Synthesis of 3-Methyl-4-nitrobenzoic Acid via Catalytic Oxidation with Molecular OxygenMethod for preparing 3-methyl-4-nitrobenzoic acid by oxidizing with nitric acid
Needles or off white powder.
3-Methyl-4-nitrobenzoic acid is a nitrated carboxylic acid. Carboxylic acids donate hydrogen ions if a base is present to accept them. They react in this way with all bases, both organic (for example, the amines) and inorganic. Their reactions with bases, called "neutralizations", are accompanied by the evolution of substantial amounts of heat. Neutralization between an acid and a base produces water plus a salt.
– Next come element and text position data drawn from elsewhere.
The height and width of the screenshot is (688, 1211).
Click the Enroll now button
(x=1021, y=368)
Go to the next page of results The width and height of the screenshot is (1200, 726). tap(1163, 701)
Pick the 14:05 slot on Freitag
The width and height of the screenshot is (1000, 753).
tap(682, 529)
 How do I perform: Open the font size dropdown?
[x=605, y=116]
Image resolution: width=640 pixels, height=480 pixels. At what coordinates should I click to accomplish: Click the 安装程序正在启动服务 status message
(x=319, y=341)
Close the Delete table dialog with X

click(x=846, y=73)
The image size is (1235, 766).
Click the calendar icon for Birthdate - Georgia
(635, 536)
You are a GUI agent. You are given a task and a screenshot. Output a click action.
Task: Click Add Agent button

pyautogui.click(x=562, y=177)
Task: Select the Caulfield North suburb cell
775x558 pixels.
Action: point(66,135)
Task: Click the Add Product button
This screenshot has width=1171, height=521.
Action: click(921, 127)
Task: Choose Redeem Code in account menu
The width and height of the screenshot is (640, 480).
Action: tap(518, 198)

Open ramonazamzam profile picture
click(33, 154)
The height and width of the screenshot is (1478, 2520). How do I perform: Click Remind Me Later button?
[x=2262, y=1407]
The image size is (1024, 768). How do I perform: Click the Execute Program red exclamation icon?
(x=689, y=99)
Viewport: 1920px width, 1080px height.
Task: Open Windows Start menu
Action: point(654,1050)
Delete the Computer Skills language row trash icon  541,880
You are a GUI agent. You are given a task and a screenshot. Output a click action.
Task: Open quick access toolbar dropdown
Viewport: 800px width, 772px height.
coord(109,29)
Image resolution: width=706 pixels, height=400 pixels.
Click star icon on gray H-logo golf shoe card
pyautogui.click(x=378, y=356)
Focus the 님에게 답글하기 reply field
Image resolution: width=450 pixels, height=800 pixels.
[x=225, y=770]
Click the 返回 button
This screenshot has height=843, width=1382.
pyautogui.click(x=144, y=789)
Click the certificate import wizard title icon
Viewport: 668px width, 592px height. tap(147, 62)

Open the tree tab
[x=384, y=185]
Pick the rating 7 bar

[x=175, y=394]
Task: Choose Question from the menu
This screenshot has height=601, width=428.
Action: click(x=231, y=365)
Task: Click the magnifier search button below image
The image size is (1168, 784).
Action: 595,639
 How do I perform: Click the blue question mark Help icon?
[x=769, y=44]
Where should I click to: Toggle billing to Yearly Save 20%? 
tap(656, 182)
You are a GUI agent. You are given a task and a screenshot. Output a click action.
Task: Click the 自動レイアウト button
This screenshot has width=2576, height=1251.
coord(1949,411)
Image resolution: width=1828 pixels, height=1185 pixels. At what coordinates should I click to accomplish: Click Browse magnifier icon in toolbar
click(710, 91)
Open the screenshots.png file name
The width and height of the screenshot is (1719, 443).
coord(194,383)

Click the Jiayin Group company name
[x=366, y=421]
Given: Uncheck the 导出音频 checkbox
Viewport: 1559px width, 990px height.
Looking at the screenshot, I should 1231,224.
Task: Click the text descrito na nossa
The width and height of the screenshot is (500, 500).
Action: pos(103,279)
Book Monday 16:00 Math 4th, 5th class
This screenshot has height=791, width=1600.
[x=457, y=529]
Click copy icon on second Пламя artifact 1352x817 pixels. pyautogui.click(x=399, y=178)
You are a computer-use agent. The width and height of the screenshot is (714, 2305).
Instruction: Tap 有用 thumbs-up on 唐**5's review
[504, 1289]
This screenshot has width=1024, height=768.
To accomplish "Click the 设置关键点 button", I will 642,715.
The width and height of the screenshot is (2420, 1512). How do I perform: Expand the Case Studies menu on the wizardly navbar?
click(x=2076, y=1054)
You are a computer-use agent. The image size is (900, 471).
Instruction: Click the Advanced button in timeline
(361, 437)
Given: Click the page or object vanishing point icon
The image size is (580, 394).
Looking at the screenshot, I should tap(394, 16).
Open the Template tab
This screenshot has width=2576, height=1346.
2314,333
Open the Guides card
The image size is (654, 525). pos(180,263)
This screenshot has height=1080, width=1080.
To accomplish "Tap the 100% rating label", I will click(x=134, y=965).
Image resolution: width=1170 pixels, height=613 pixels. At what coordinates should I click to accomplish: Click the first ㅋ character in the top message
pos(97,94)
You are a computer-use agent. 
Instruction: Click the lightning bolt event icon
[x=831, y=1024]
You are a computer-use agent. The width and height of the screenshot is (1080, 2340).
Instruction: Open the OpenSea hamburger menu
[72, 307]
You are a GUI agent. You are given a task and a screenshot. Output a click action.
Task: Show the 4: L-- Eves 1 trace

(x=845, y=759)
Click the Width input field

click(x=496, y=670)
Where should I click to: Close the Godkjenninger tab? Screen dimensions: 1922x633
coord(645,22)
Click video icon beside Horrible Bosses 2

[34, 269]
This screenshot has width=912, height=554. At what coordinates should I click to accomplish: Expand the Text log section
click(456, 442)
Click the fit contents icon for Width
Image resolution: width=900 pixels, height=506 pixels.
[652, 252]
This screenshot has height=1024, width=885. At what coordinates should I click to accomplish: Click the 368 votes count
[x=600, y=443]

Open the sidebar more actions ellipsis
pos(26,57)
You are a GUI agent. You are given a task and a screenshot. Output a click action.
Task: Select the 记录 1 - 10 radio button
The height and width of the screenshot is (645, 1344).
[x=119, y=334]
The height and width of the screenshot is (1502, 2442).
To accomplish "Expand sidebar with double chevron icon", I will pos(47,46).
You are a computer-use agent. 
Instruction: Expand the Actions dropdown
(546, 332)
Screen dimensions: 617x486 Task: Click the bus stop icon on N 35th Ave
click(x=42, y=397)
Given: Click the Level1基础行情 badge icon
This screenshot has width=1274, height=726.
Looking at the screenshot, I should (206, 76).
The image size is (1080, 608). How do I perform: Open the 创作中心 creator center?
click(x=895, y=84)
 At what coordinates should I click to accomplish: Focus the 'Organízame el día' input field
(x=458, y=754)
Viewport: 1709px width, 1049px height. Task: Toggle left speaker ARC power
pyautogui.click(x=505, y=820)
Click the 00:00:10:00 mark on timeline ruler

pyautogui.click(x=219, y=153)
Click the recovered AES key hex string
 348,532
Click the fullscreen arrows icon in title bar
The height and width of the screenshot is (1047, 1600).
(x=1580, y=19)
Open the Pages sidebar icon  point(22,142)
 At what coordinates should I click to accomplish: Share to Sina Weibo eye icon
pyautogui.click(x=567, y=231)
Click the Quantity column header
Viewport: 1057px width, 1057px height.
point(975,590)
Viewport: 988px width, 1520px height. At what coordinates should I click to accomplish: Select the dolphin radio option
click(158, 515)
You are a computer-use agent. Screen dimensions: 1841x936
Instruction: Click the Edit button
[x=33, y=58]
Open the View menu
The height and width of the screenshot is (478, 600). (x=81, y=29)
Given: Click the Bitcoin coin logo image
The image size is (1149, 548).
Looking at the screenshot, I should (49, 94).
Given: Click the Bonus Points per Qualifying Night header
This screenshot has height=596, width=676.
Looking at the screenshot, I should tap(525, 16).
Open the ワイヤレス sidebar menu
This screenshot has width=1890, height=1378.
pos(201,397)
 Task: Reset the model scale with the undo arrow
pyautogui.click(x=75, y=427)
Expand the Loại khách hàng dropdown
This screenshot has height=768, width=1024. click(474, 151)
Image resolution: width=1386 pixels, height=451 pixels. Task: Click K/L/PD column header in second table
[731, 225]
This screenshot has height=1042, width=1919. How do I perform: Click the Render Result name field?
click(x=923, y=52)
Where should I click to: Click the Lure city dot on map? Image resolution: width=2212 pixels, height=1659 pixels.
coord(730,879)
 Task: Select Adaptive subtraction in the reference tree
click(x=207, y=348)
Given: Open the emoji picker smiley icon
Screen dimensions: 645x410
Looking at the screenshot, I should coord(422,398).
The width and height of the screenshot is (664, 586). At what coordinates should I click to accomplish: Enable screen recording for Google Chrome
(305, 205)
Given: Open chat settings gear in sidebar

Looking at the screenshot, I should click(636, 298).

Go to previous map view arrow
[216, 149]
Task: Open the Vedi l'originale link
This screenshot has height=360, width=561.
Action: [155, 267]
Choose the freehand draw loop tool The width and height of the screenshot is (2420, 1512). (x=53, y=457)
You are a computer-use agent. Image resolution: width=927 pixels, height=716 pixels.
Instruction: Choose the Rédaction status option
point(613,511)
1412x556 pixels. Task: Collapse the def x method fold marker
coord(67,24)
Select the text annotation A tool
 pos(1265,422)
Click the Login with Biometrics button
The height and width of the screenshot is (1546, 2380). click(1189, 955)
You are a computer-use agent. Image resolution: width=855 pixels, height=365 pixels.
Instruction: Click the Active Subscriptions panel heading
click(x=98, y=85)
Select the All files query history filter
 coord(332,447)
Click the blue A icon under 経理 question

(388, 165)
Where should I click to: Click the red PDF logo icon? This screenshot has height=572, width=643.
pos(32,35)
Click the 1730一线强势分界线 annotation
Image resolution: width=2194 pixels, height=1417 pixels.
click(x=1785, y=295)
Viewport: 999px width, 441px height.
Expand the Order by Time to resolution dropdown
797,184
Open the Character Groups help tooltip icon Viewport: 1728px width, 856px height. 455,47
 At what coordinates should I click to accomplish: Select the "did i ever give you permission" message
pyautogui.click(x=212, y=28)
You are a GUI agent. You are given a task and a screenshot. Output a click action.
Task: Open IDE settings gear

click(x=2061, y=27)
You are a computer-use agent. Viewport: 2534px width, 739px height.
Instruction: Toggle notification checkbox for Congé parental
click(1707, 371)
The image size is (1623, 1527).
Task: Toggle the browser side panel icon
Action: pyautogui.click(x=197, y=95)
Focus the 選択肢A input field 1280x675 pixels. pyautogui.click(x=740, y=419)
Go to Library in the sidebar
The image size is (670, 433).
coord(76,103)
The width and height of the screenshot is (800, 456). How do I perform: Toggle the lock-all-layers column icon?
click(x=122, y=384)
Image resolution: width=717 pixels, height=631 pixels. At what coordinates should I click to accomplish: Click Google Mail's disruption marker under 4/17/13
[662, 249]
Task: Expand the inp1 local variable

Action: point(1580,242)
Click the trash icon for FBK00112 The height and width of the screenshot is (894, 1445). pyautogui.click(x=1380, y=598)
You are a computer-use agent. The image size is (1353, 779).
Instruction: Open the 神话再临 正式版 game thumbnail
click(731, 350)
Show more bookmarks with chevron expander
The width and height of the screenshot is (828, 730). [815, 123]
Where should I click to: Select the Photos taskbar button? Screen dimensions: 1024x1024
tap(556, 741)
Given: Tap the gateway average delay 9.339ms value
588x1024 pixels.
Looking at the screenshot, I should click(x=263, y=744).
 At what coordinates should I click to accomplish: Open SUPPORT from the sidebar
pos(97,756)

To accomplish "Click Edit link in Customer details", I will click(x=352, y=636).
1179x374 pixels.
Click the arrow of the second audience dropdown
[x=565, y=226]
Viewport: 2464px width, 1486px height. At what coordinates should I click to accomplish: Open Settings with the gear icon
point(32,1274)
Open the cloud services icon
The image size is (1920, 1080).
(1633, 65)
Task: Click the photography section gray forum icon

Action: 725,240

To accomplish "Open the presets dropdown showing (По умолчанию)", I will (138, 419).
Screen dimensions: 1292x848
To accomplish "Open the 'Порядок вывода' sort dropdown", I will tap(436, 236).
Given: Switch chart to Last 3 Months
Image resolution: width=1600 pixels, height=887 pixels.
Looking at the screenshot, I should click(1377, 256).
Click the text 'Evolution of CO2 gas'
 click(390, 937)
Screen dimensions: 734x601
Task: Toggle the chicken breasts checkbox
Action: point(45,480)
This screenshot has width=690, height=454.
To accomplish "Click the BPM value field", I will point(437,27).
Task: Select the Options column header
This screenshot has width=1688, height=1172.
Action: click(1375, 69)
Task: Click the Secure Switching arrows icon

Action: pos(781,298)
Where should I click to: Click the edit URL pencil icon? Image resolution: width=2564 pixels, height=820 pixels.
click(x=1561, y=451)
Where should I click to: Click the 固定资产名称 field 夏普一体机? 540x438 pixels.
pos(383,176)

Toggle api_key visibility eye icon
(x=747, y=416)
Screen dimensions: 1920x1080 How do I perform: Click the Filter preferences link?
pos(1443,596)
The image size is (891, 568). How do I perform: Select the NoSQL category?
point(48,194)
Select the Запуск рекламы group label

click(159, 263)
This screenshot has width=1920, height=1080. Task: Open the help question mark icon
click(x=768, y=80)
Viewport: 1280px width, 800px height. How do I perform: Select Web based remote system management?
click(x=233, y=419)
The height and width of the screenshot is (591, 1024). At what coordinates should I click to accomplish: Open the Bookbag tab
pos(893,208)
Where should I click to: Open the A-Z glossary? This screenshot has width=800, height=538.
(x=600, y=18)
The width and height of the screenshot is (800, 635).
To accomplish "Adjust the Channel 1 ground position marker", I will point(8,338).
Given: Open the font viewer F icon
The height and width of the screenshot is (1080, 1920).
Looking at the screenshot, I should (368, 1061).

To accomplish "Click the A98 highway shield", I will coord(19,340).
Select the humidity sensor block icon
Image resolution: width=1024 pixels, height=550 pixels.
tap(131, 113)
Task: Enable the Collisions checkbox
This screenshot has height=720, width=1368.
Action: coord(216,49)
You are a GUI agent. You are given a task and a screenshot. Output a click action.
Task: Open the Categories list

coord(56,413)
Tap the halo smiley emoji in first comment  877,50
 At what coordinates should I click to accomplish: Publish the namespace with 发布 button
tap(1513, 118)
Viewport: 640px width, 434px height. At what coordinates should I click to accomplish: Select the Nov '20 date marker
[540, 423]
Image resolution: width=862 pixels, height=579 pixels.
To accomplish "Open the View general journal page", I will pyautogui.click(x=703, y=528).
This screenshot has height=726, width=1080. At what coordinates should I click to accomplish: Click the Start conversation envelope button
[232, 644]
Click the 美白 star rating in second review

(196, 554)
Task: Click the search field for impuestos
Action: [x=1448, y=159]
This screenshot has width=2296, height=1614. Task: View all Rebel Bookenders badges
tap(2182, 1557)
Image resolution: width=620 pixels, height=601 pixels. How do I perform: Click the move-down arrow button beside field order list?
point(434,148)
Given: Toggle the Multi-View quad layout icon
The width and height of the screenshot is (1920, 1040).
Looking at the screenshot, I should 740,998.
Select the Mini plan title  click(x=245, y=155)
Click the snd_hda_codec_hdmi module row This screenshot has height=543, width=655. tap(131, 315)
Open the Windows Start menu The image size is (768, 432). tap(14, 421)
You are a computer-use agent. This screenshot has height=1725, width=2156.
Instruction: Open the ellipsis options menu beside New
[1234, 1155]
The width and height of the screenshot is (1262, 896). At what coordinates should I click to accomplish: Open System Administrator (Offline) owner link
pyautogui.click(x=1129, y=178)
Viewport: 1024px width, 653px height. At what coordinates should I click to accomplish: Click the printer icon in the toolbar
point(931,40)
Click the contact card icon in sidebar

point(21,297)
Carboxylic acids with six or fewer carbon atoms are freely or moderately soluble in water; those with more than six carbons are slightly soluble in water. Soluble carboxylic acid dissociate to an extent in water to yield hydrogen ions. The pH of solutions of carboxylic acids is therefore less than 7.0. Many insoluble carboxylic acids react rapidly with aqueous solutions containing a chemical base and dissolve as the neutralization generates a soluble salt. Carboxylic acids in aqueous solution and liquid or molten carboxylic acids can react with active metals to form gaseous hydrogen and a metal salt. Such reactions occur in principle for solid carboxylic acids as well, but are slow if the solid acid remains dry.
Flash point data for 3-Methyl-4-nitrobenzoic acid are not available; however, 3-Methyl-4-nitrobenzoic acid is probably combustible.
[1] Yüfang Wu. “Solubility of 3-methyl-4-nitrobenzoic acid in binary solvent mixtures of {(1,4-dioxane, N-methyl-2-pyrrolidone, N,N-dimethylformamide) methanol} from T = (283.15 to 318.15) K: Experimental determination and thermodynamic modelling.” Journal of Chemical Thermodynamics 105 (2017): Pages 165-172.